DBHub (Postgres) for data analysis
DBHub points an agent at any Postgres database through a DSN and lets it explore the schema and run transaction-aware SQL. For data analysis it is our third pick of four, which is the honest place for it: it queries the operational database where your data already sits, but it is not built for the analytical shapes the higher picks specialize in.
Where it earns the spot is direct, accurate querying of live operational data. An agent can discover the tables and columns it needs, then write SQL against the real schema instead of guessing at column names, which is the difference between an answer and a hallucinated query.
How DBHub (Postgres) fits
DBHub exposes two tools, and both matter here. search_objects explores schemas, tables, columns, indexes, and procedures with progressive disclosure, so the agent learns the shape of the data before it writes anything. execute_sql then runs the query with transaction support and safety controls, which keeps an exploratory analysis from mutating data by accident.
The honest limit: a transactional Postgres database is not a warehouse, so aggregations over very large tables will be slower than on a columnar store, and DBHub gives you SQL rather than purpose-built analytics primitives.

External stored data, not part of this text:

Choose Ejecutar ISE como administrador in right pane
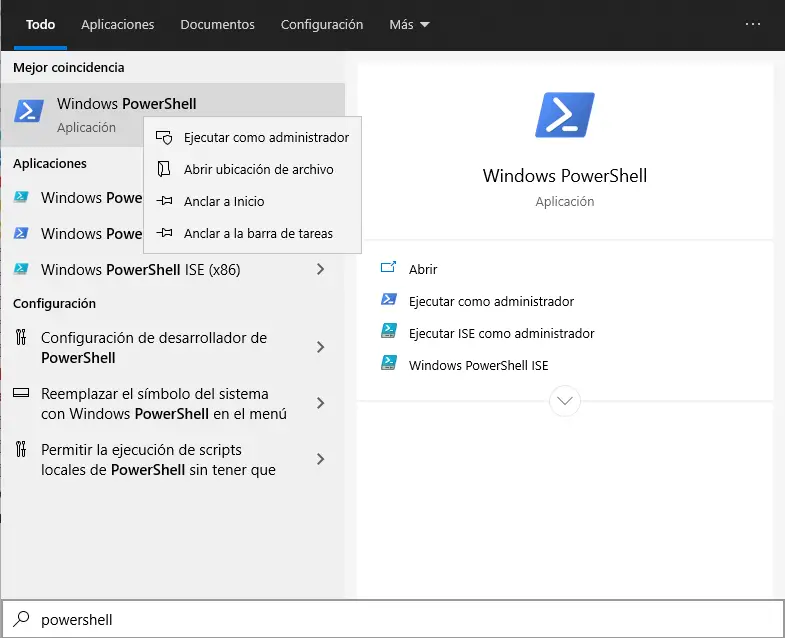785x638 pixels. pyautogui.click(x=501, y=333)
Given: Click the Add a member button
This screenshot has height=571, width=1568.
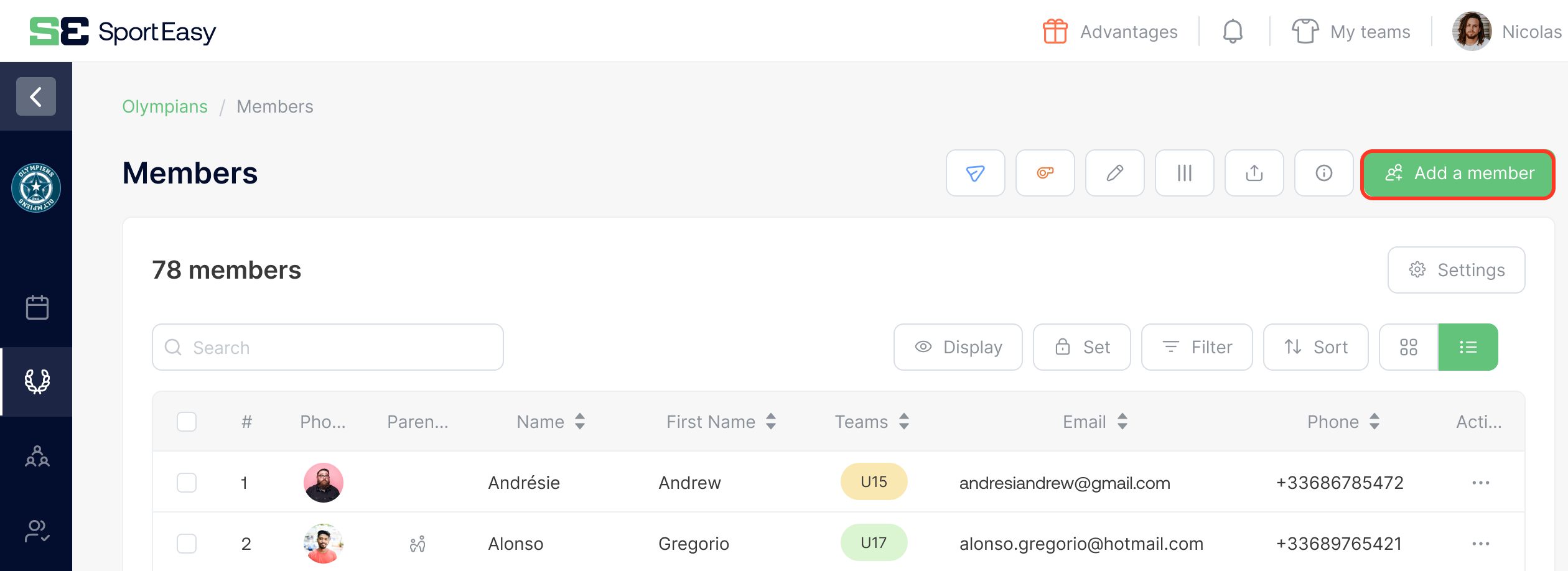Looking at the screenshot, I should click(1457, 174).
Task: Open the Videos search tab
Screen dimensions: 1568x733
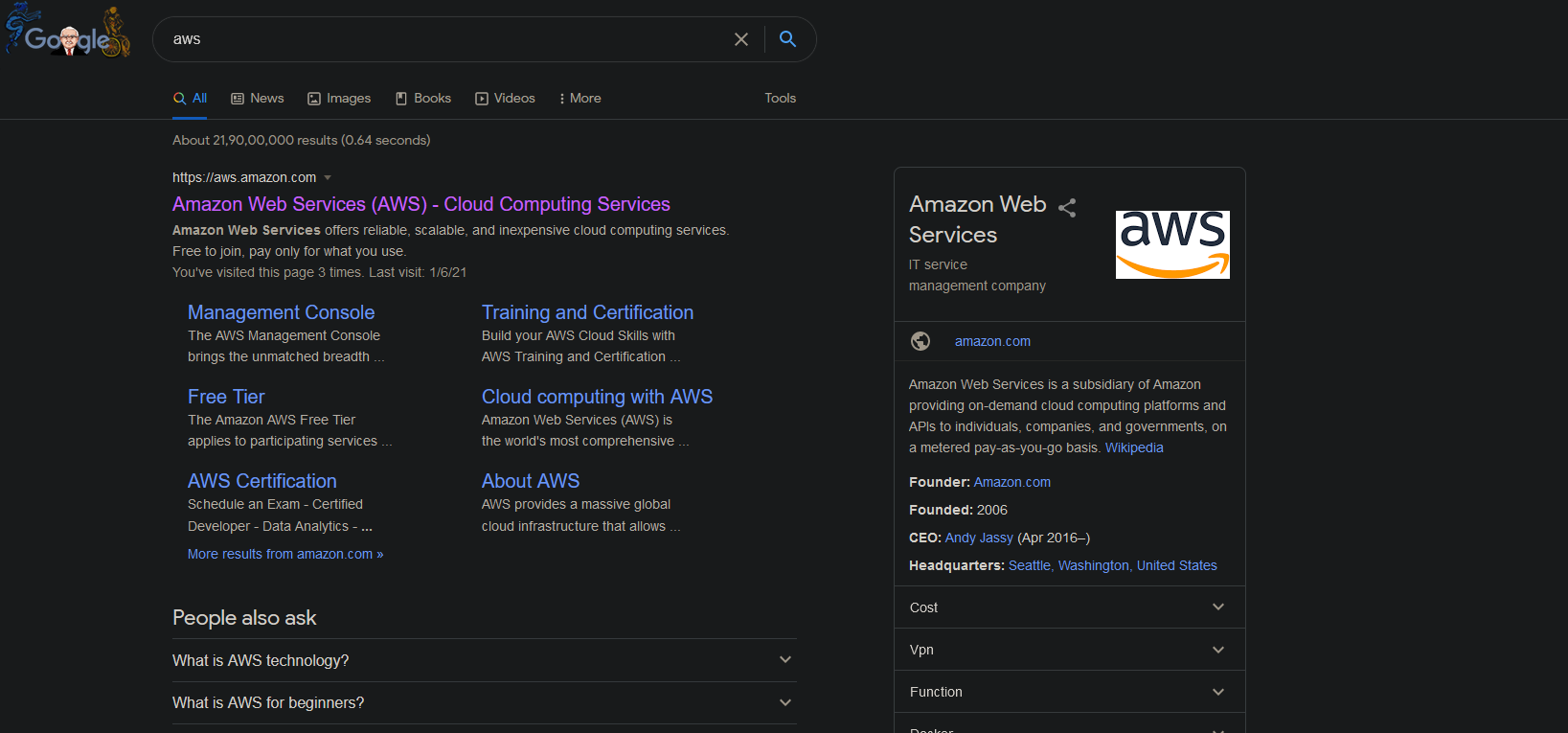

PostHog, the top pick, answers product-behavior questions (funnels, retention, event trends) in plain language against captured events. ClickHouse fits when the job is fast aggregation over billions of rows. Neon is the choice when you want serverless Postgres with branching for analysis on a throwaway copy. Reach for DBHub when the numbers you need live in an operational Postgres instance and you want an agent querying them directly and safely.
Tools you would use
| Tool | What it does |
|---|---|
| execute_sql | Executes SQL queries with transaction support and safety controls. |
| search_objects | Searches and explores schemas, tables, columns, indexes, and procedures with progressive disclosure. |
FAQ
- Is DBHub read-only for safe data exploration?
- execute_sql runs with transaction support and safety controls, and Glen recommends scoping the connecting role to read-only for analysis. The server runs whatever SQL the agent composes, so the read-only guarantee comes from the database credentials you give it, not from a separate mode.
- Why pick ClickHouse or PostHog over DBHub for analysis?
- ClickHouse is built for fast aggregation over very large tables, which a transactional Postgres database is not. PostHog answers product-behavior questions like funnels and retention directly. DBHub is the right pick when your analysis runs on operational Postgres data you query with SQL.